──────── Page text ────────

Kimari MicroCompress

Kimari MicroCompress

Reversible lossless compression for AI model files

Safetensors · GGUF · LoRA/PEFT · Training Checkpoints · Hugging Face Models

⚠️ Important Limitations

Please read before using KMC:

KMC does NOT perform compressed inference. It is designed for storage, transfer, and verification — not runtime memory optimization. Partial access decompresses data before returning it.
KMC does NOT modify model weights. Compression is lossless and reversible; every byte is preserved exactly.
Partial tensor loading returns bytes. The read_tensor method and --tensor flag return raw bytes. To convert to native tensor objects (PyTorch, NumPy), the experimental safetensors loader is required and depends on optional tensor libraries being installed.
Tensor extraction depends on tensor metadata. Archives must be created with --tensor-aware mode for tensor-level partial access. Older archives support file-level partial access but not tensor-level access.
GGUF-aware compression is experimental. The --gguf-aware flag adjusts codec selection for quantized GGUF tensors but does not yet implement block-level GGUF-specific compression strategies.
No fixed compression ratios should be assumed. Results vary significantly by model format, data type, and content. Synthetic benchmarks do not represent real-world ratios.
KMC is not a replacement for quantization. If you need smaller models for inference, use quantization (GGUF Q4_K, GPTQ, AWQ, etc.). KMC is complementary: it compresses already-quantized files for storage/transfer.
No pickle is used. KMC never deserializes pickle-based files. Only presence, size, and hash are recorded.
KMC is lossless only. There is no lossy mode and no weight modification of any kind.
Safetensors loader is experimental. The load_tensor() function may change without notice between versions.

Overview

Kimari MicroCompress (KMC) is an experimental tool for lossless, reversible compression of AI model files. It focuses on storage, transfer, verification, and packaging without modifying the original weights. The approach is grounded in the observation that AI model files — particularly safetensors and quantized formats — contain significant redundancy that general-purpose compression tools don't exploit optimally.

Key principle: Every byte that goes in must come out identically. KMC provides byte-exact roundtrip integrity verified via SHA-256 hashes at both the file and block level.

Why KMC?

Problem	KMC Solution
AI model files are large and expensive to store	Lossless compression with tensor-aware codecs (BytePlane, FloatPlane)
General-purpose tools ignore tensor structure	dtype-aware codec selection per block (FP32, BF16, FP16, quantized)

──────── Supplied records ────────

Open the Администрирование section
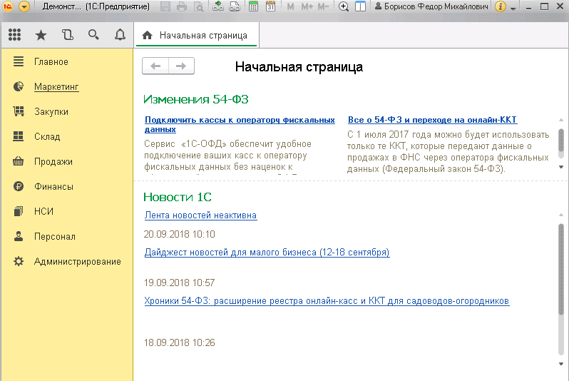569x381 pixels. pyautogui.click(x=77, y=262)
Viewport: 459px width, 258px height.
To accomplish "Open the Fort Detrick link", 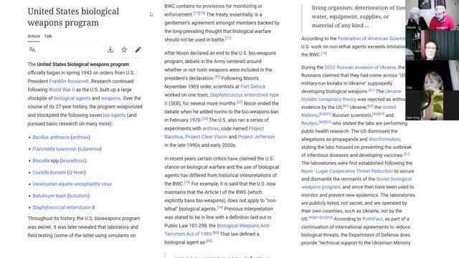I will click(x=253, y=87).
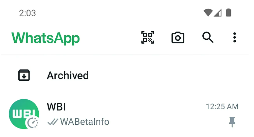Click the Wi-Fi status icon
Image resolution: width=254 pixels, height=137 pixels.
coord(208,13)
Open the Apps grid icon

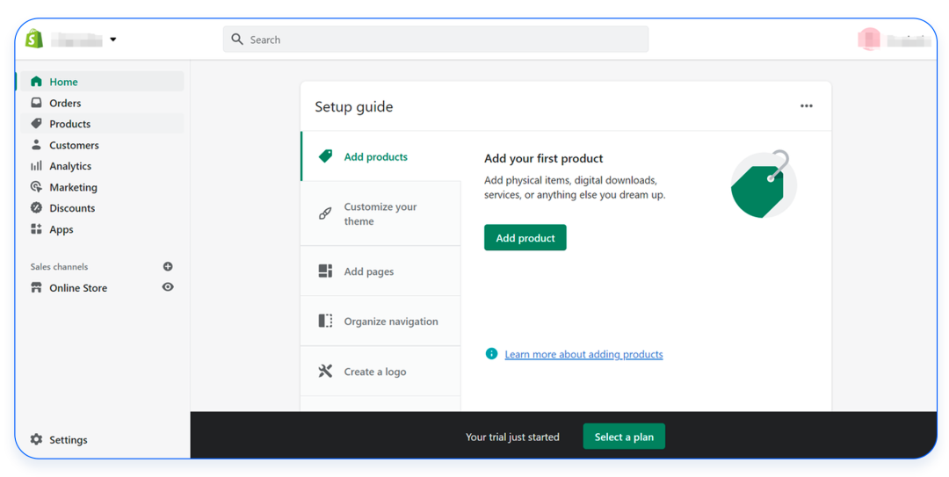pyautogui.click(x=36, y=229)
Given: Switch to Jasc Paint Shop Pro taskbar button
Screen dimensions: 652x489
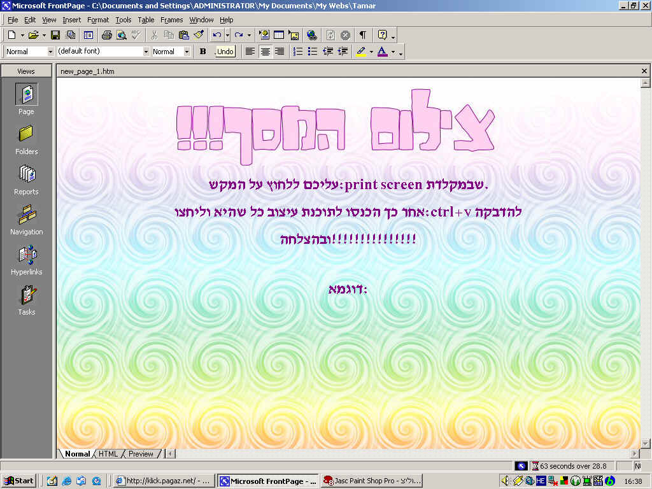Looking at the screenshot, I should [371, 481].
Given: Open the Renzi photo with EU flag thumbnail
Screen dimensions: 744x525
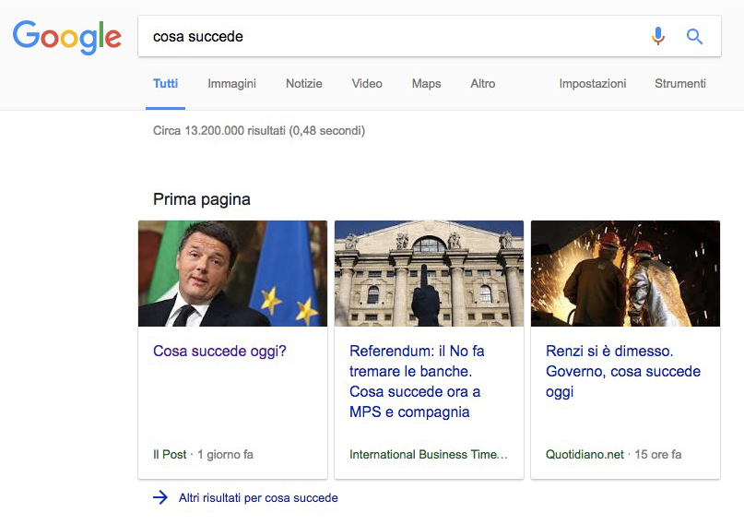Looking at the screenshot, I should pos(232,273).
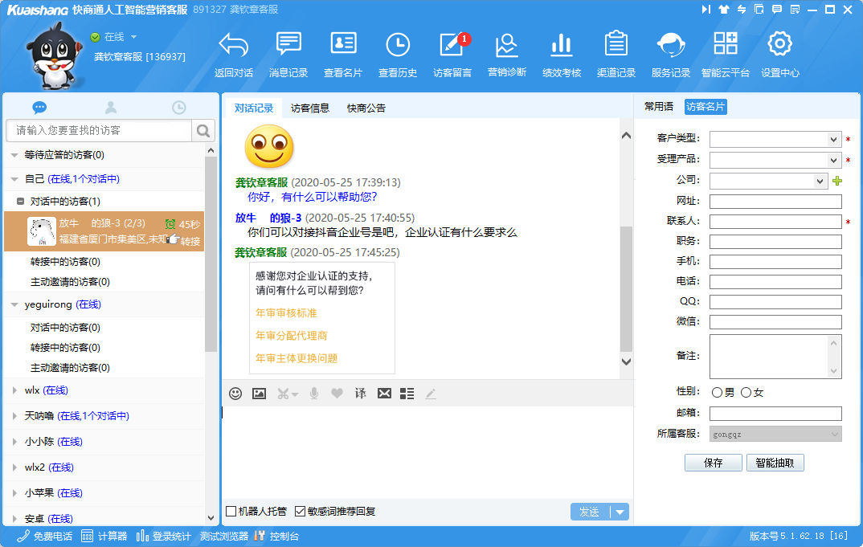Switch to the 访客信息 tab
Viewport: 863px width, 547px height.
(310, 108)
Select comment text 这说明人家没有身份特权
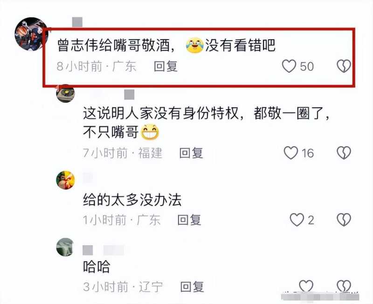The image size is (373, 304). tap(161, 113)
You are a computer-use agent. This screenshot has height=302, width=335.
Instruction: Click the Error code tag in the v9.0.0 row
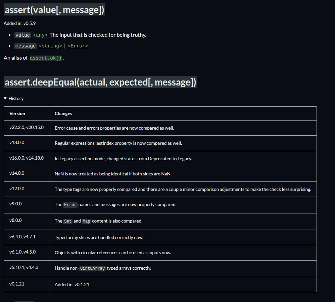click(70, 205)
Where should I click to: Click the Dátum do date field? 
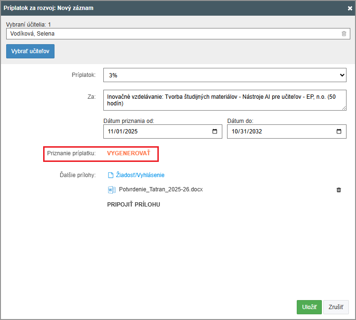[275, 132]
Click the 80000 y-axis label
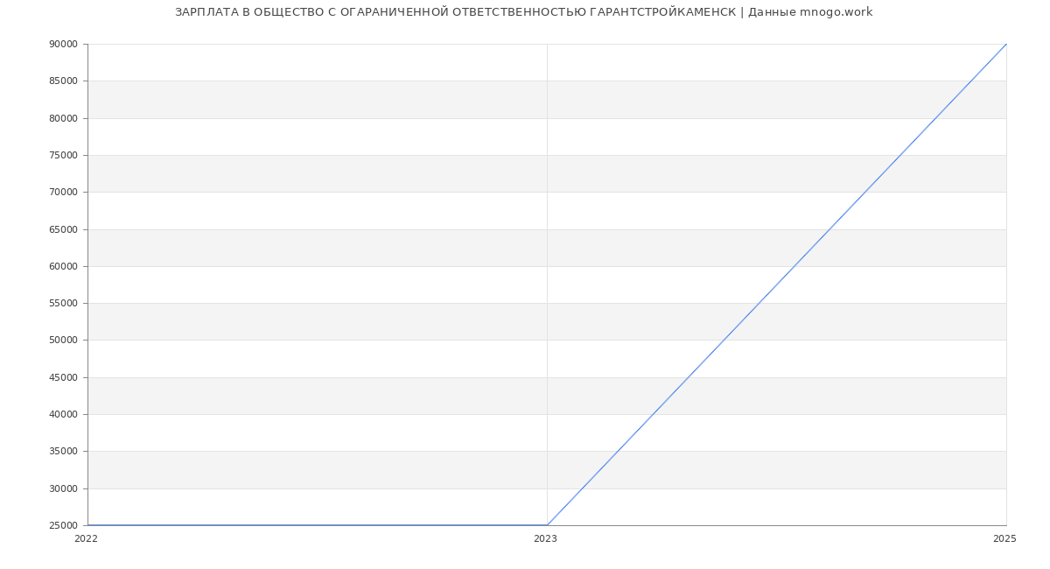 pos(63,118)
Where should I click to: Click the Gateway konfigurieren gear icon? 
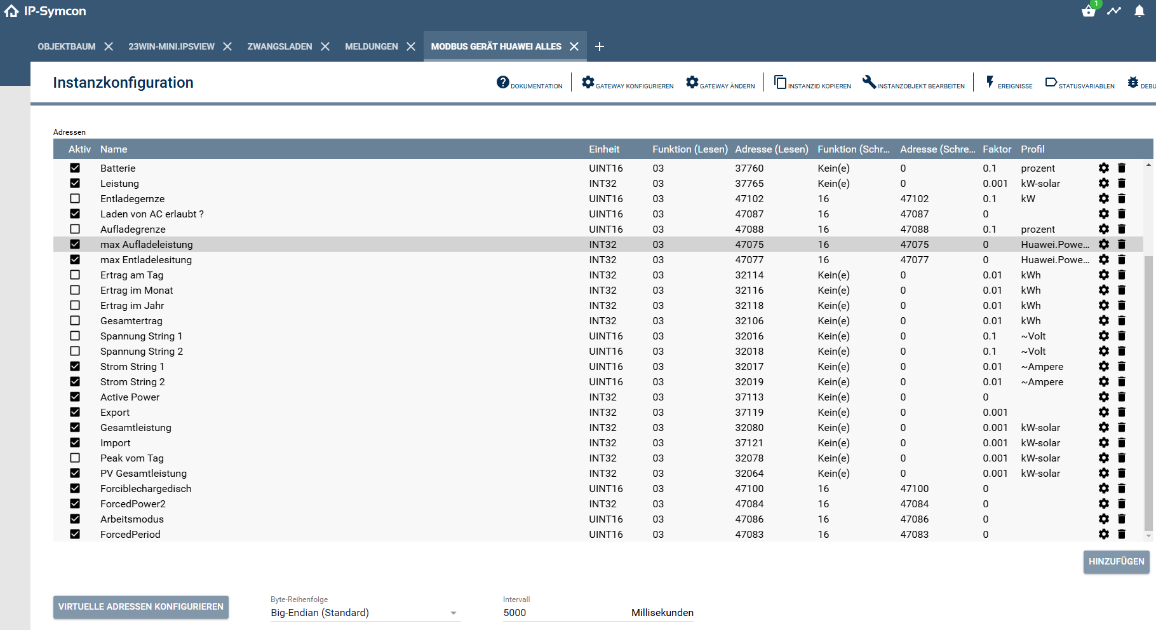pos(588,83)
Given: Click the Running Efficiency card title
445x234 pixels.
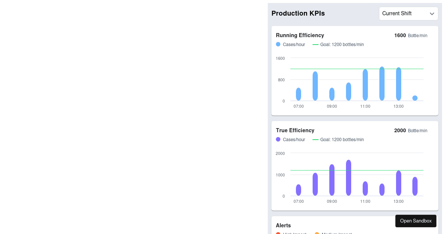Looking at the screenshot, I should [300, 35].
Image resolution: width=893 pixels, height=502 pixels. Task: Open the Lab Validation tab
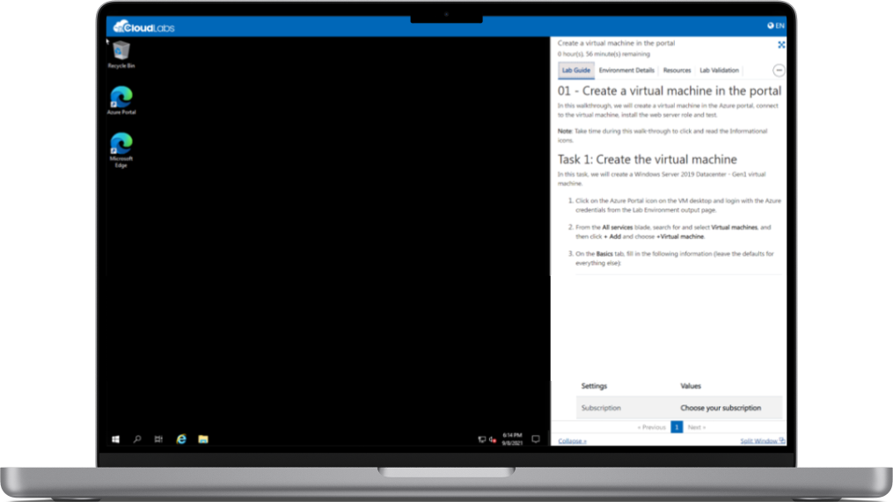[719, 70]
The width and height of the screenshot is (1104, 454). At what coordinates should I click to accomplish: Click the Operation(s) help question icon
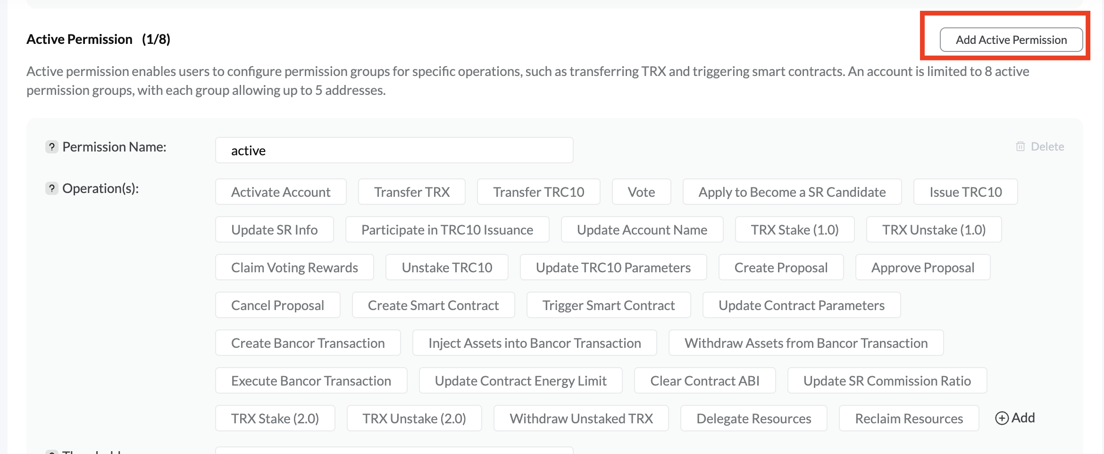pos(52,188)

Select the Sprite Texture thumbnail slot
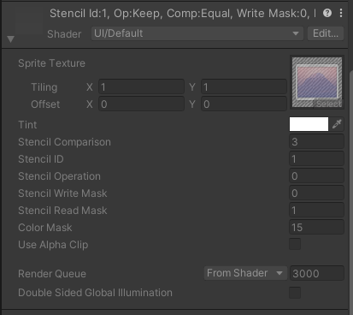tap(317, 82)
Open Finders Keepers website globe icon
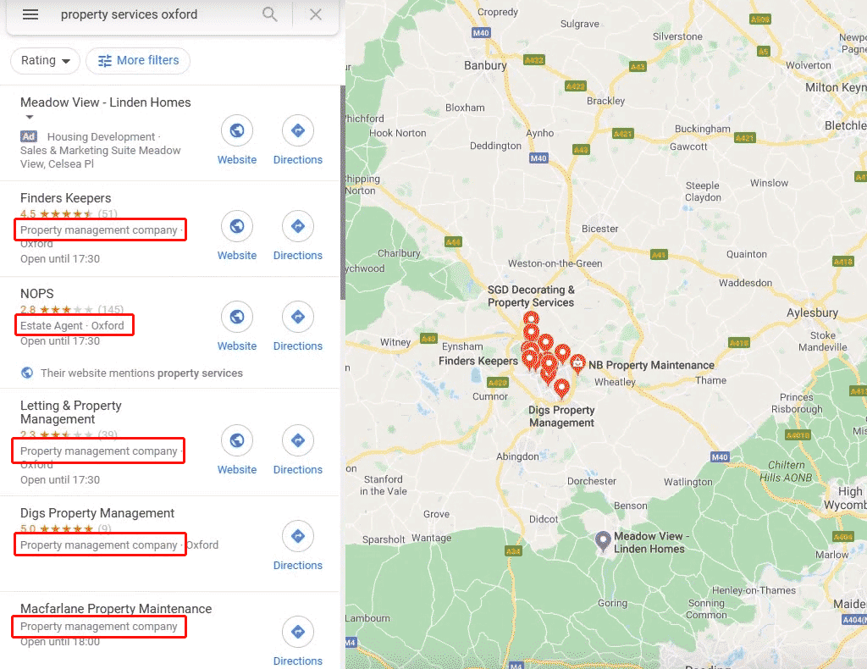The image size is (867, 669). (237, 227)
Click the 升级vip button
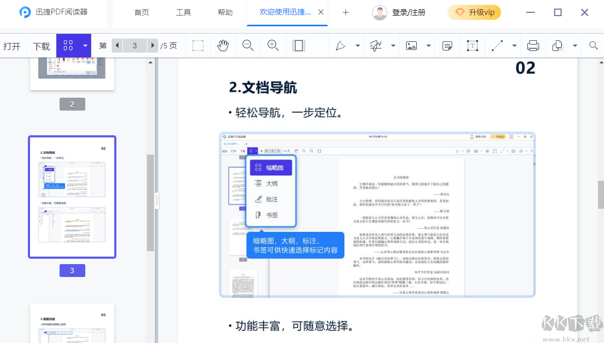604x343 pixels. coord(474,12)
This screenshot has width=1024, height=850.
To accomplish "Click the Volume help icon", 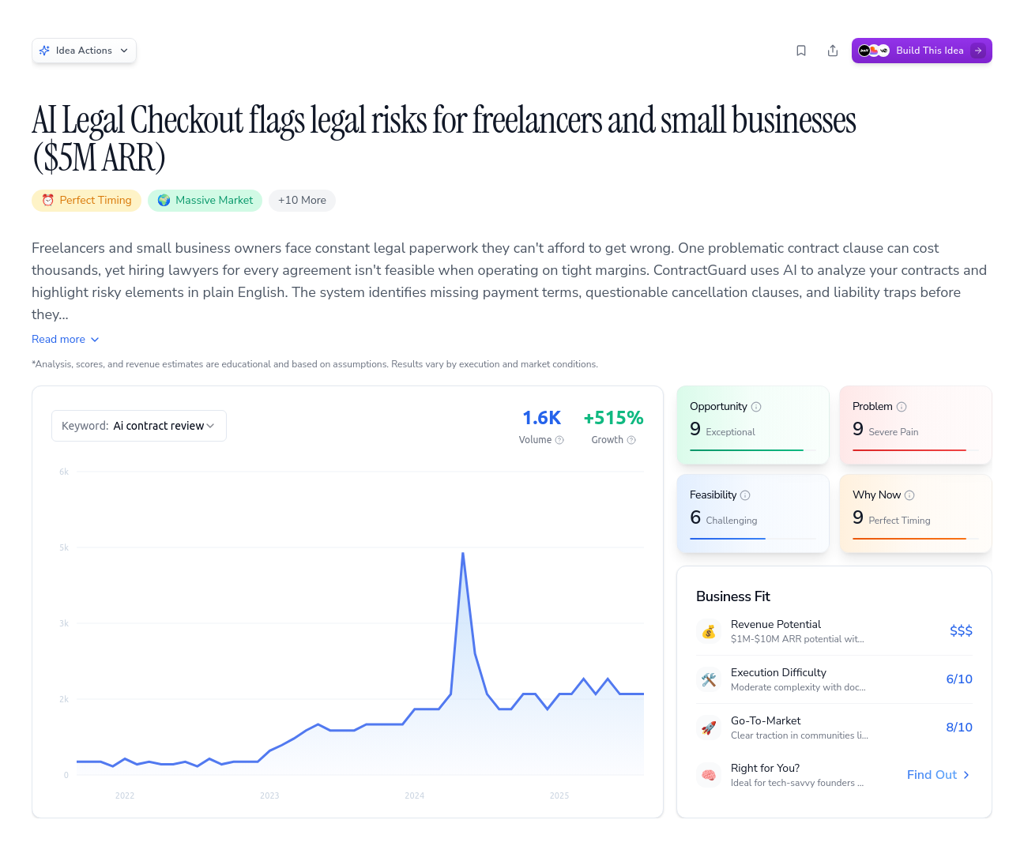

────────

What this exercise asks =
a) From the KMC page, rewrite the paragraph that begins "Kimari MicroCompress (KMC) is an experimental tool" as a short bulleted list that keeps its main facts.
b) Duplicate part of the KMC page word for word. Begin at the words "No pickle is" and stop after "of any kind.".
The entries have no role in this work.

Results for each task =
a)
- KMC is an experimental tool for lossless, reversible compression of AI model files.
- It focuses on storage, transfer, verification, and packaging, and leaves the original weights unchanged.
- It rests on the observation that AI model files, especially safetensors and quantized formats, contain significant redundancy that general-purpose compression tools don't exploit optimally.

b)
No pickle is used. KMC never deserializes pickle-based files. Only presence, size, and hash are recorded.
KMC is lossless only. There is no lossy mode and no weight modification of any kind.